BEGIN RECORDS SHOWN
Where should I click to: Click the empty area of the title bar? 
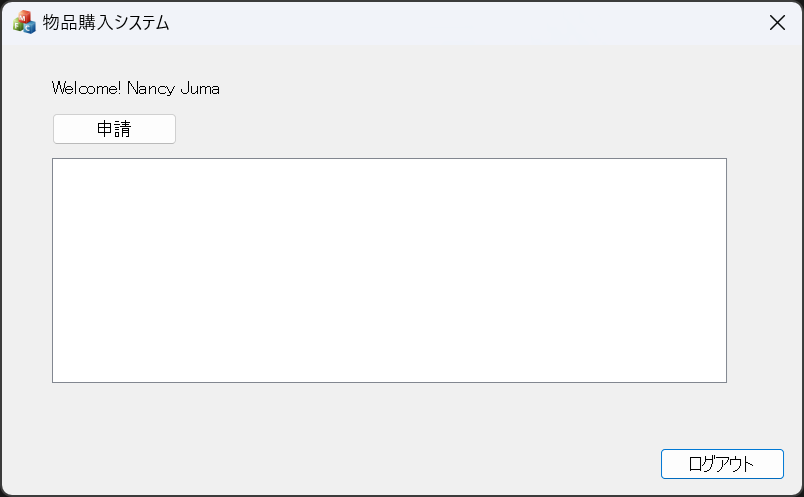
END RECORDS SHOWN
BEGIN RECORDS SHOWN
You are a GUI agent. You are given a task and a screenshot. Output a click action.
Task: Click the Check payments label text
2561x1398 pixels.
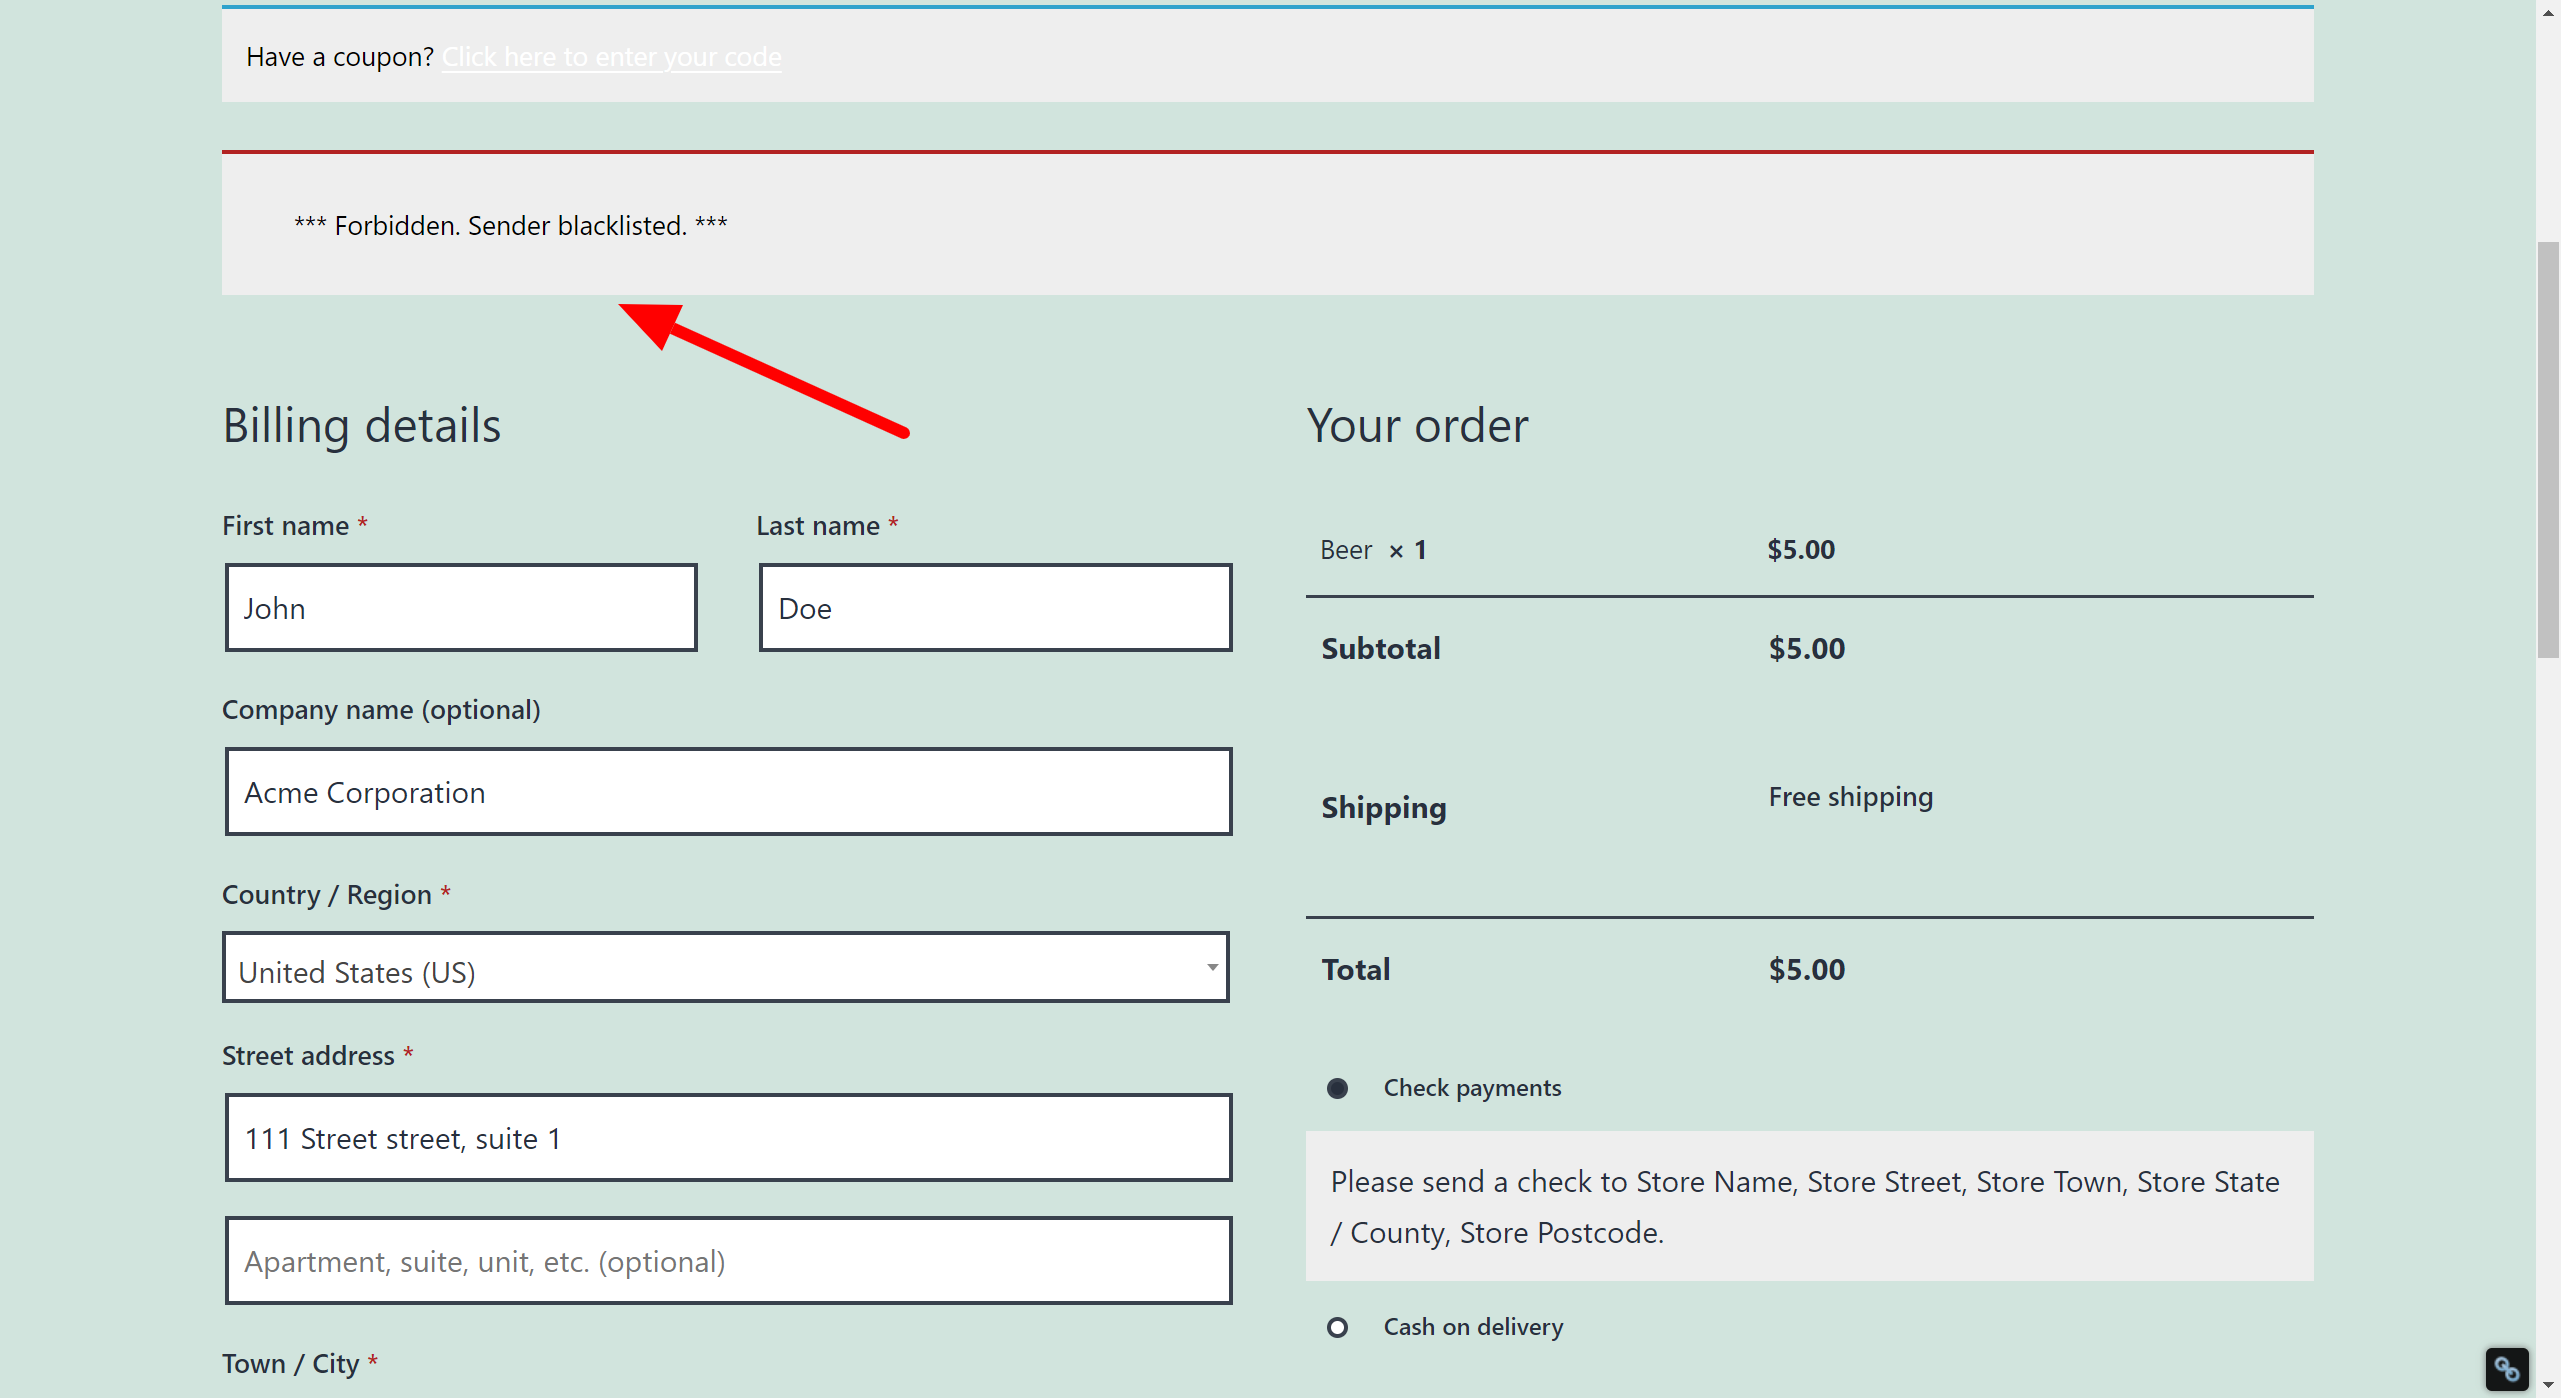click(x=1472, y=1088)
END RECORDS SHOWN
Echo the records from the line with "You are a GUI" up to and including the line with "click(x=1472, y=1088)", character for character. Omit the pictures from your answer.

▸ **COMPLETE OUTPUT**:
You are a GUI agent. You are given a task and a screenshot. Output a click action.
Task: Click the Check payments label text
2561x1398 pixels.
click(x=1472, y=1088)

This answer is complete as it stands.